Date of Award
Doctor of Philosophy (PhD)
This dissertation uses the life writing and fiction of Gertrude Stein, Ernest Hemingway, and James Joyce to challenge the mythic construction of the autonomous modernist subject through the lens of expatriation. I use the expatriate as a paradigmatic figure of modernism to scrutinize common perceptions of modernist expatriation as a dissociation with tradition and national politics. Instead, this project positions modernism as a movement deeply enmeshed in celebrity culture and the cooptation of foreign spaces. I employ a spatial mode of reading expatriate fiction through which the physical sites of expatriation become symbols of expatriate values and identity in conflict with local cultures. This methodology exposes the exploitation inherent in high modernist expatriation as a practice and challenges popular understandings of modernist expatriation as a liberatory movement. The project begins in Chapter 1 with an analysis of Paris as the paradigmatic space of expatriate modernism through Stein’s The Autobiography of Alice B. Toklas and Hemingway’s A Moveable Feast. I argue that the spatial representations in both texts encouraged contemporary readers to view Paris through a largely American lens and lead to the construction and commodification of the expatriate myth by transatlantic tourists. In Chapter Two, I extend the conversation of tourism into Hemingway’s The Sun Also Rises and For Whom the Bell Tolls to offer a rereading of both texts as tourist narratives centered around the personal development of the expatriate protagonists. Finally, in Chapter 3, I use Joyce’s representations of Ireland to illustrate how his depictions of the space become progressively more fragmented and telescopic across the increasing distance of exile, demonstrating a rejection of the colonial space by rendering it unknowable.

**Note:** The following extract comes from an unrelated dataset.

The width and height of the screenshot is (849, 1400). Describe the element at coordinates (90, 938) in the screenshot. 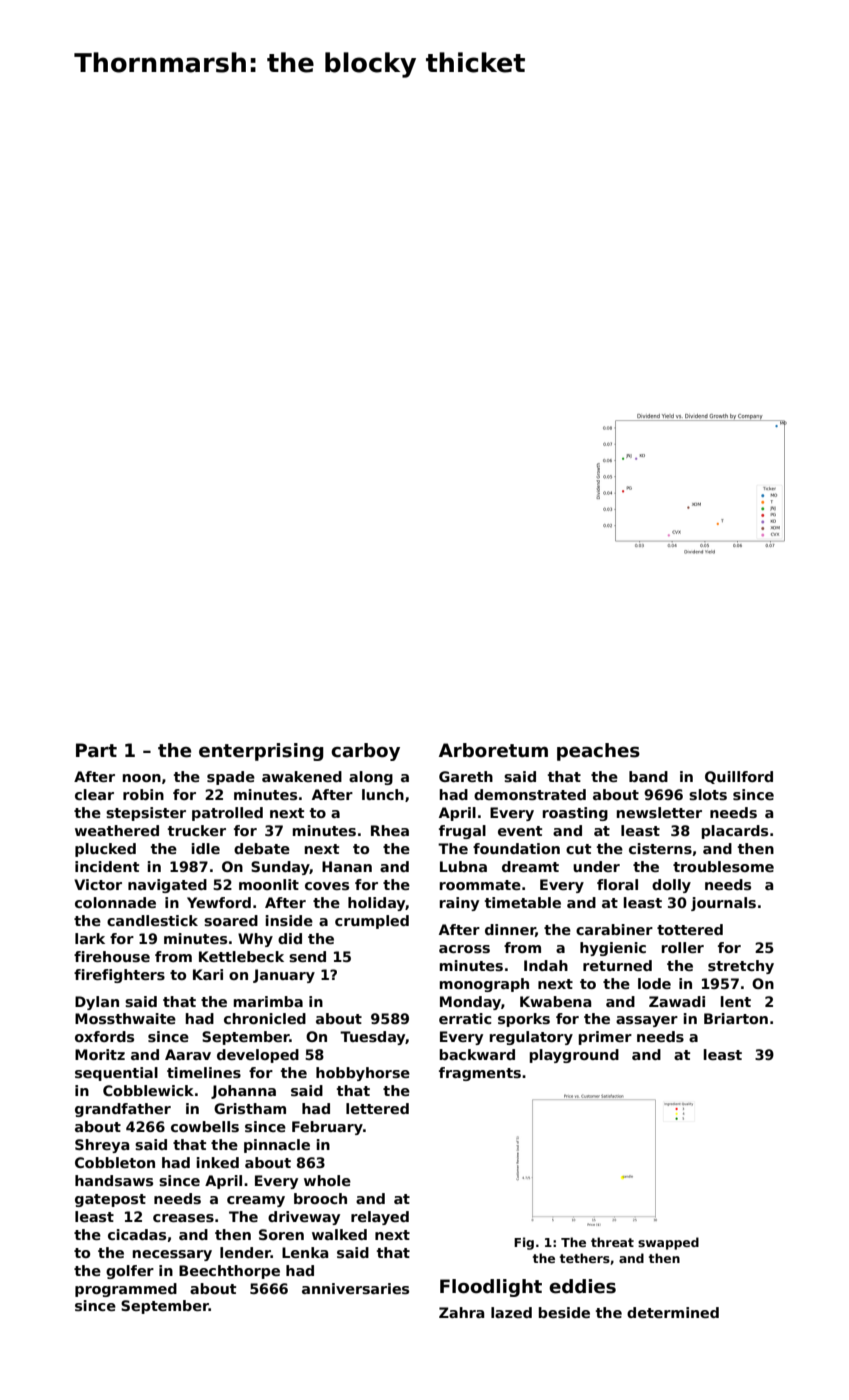

I see `lark` at that location.
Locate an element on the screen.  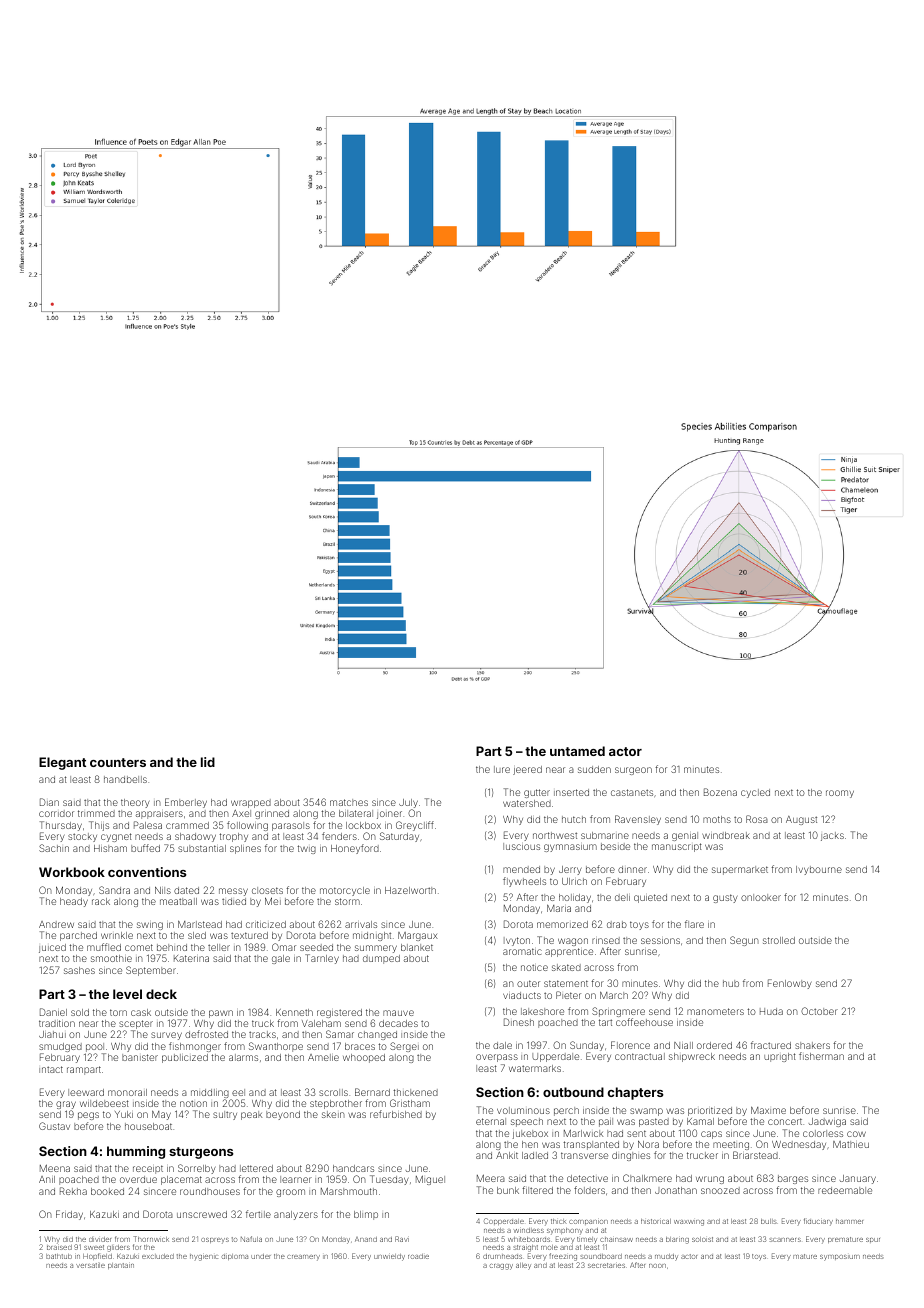
refurbished is located at coordinates (396, 1114).
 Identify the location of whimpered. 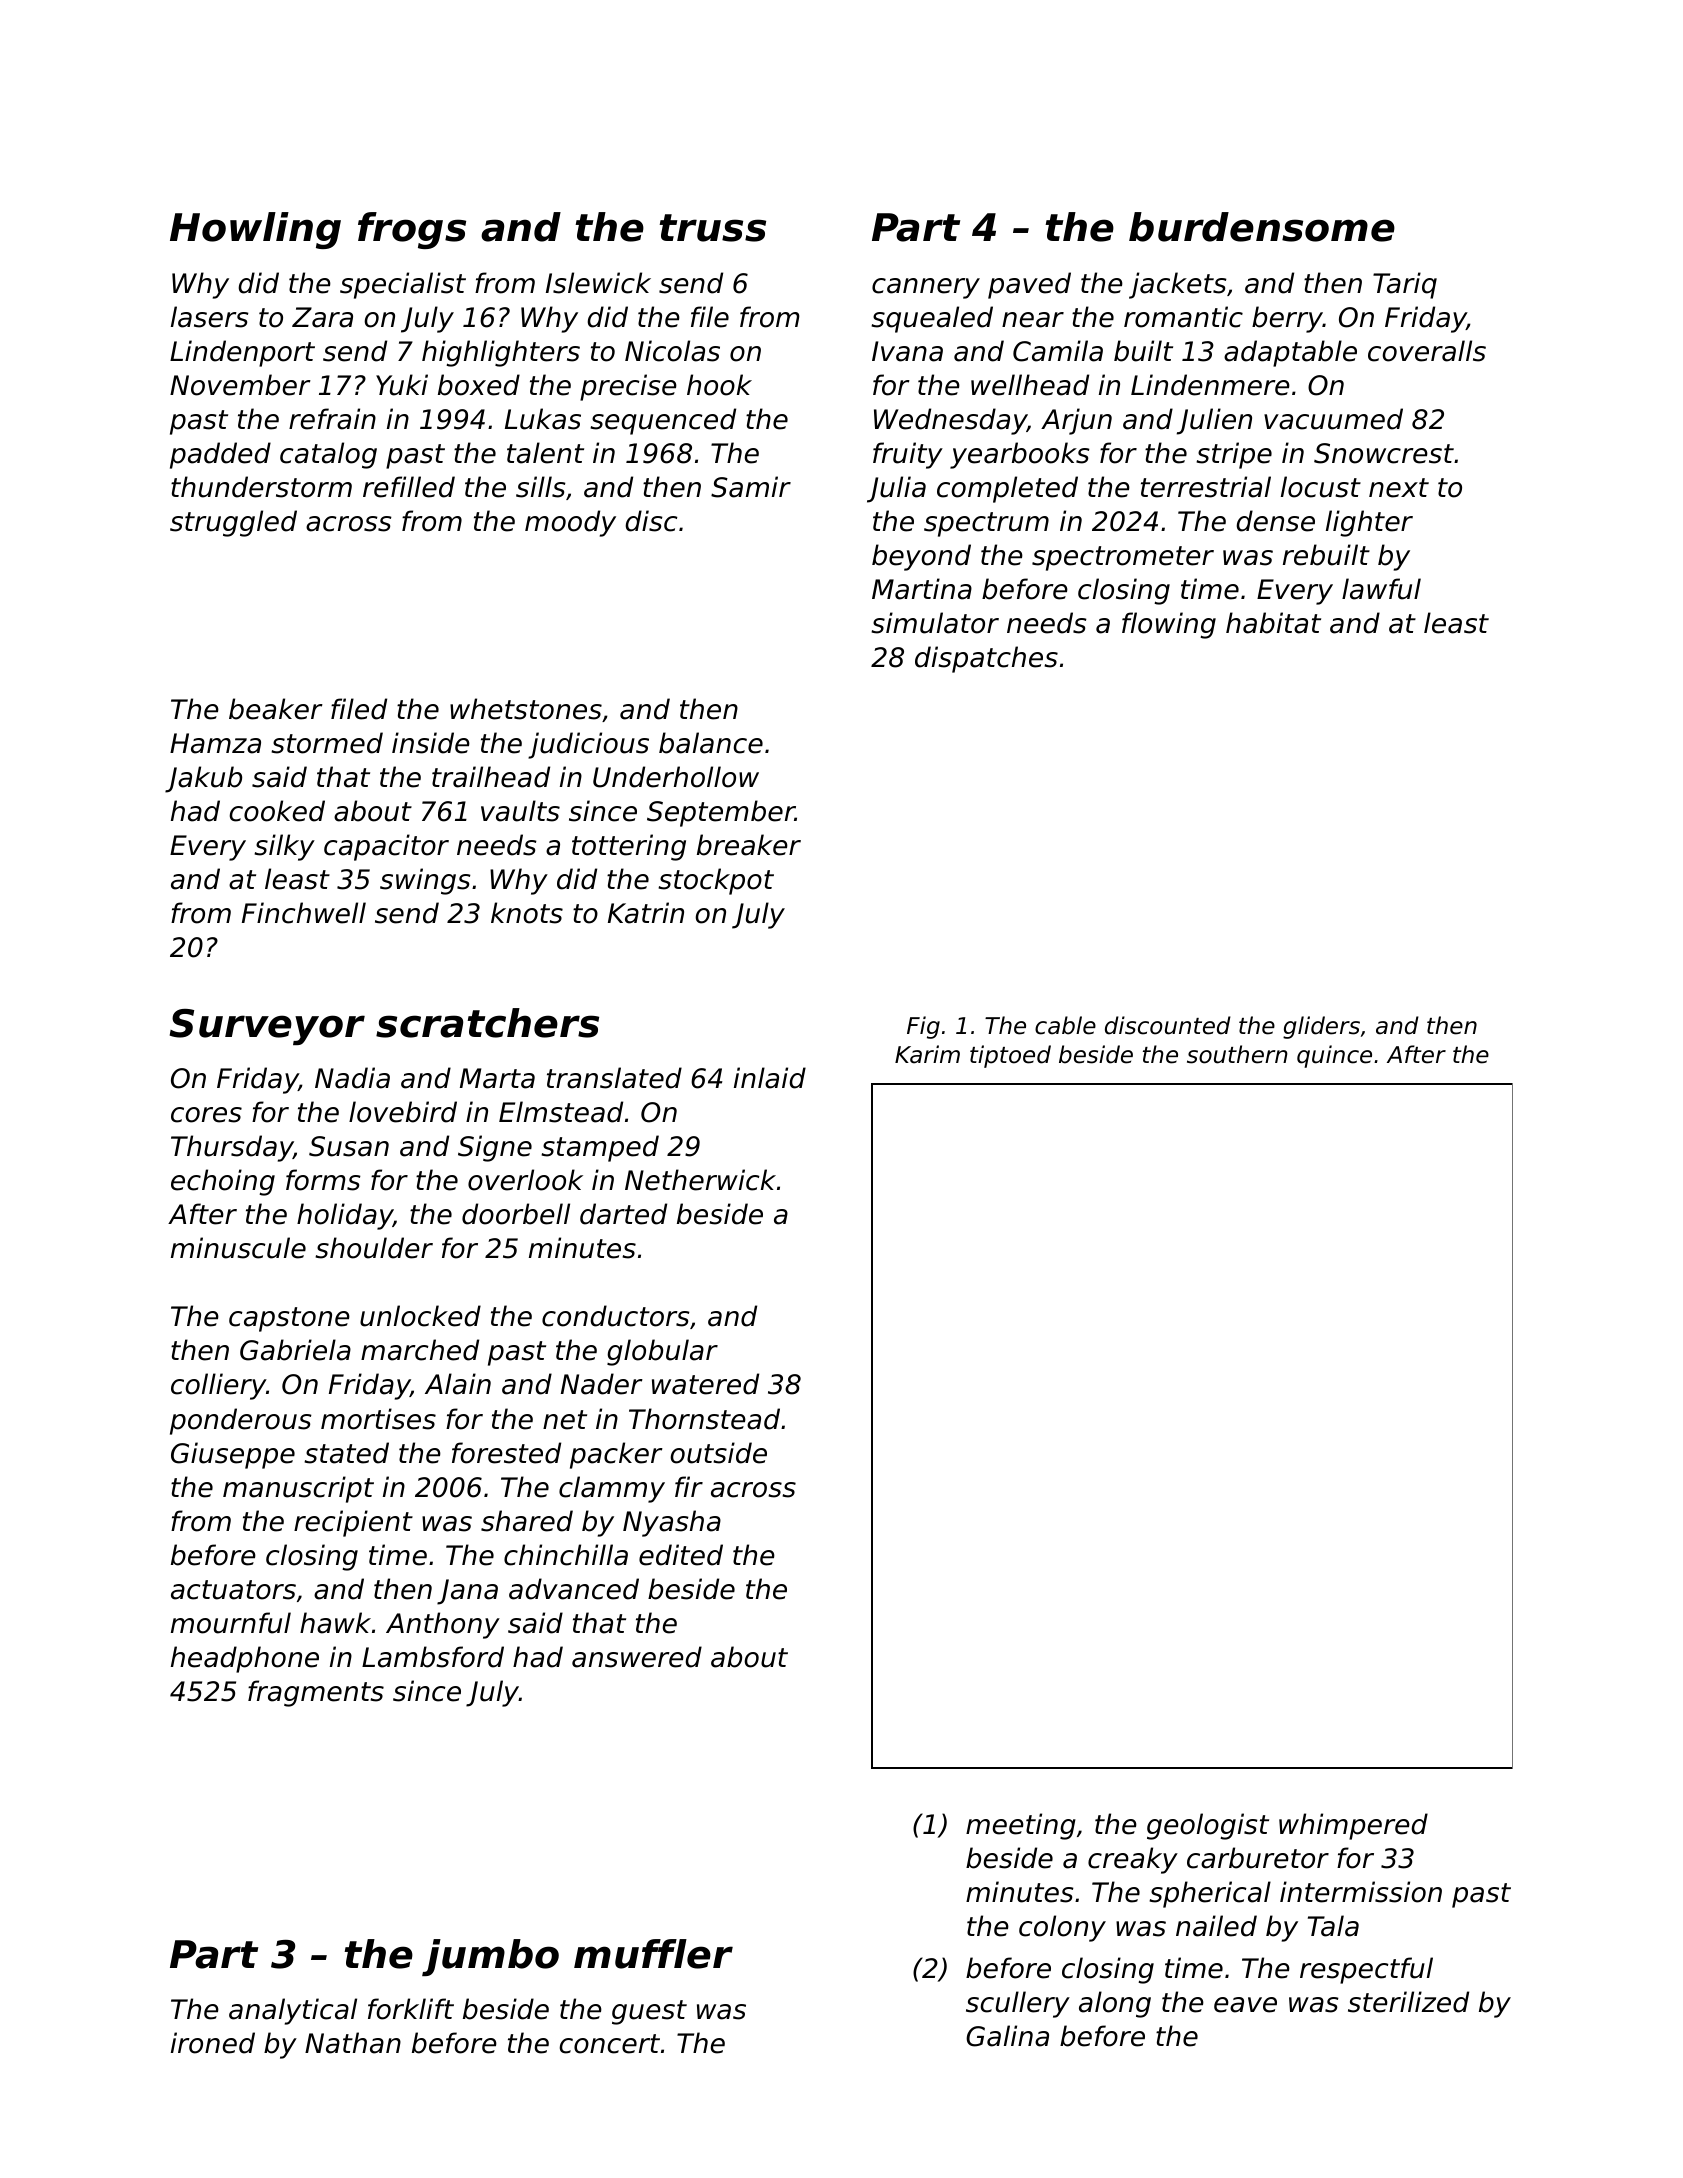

I conclude with a brief consideration of the cultural implications of modernist narratives of expatriation through a close reading of twenty-first-century tourist sites that draw on the myth of modernist expatriation. I argue that by extending the spatial methodology to twenty-first-century byproducts of modernism, we can see how early twentieth-century notions of expatriation have permanently altered our perspective on globalism and the “foreign” spaces of Western Europe.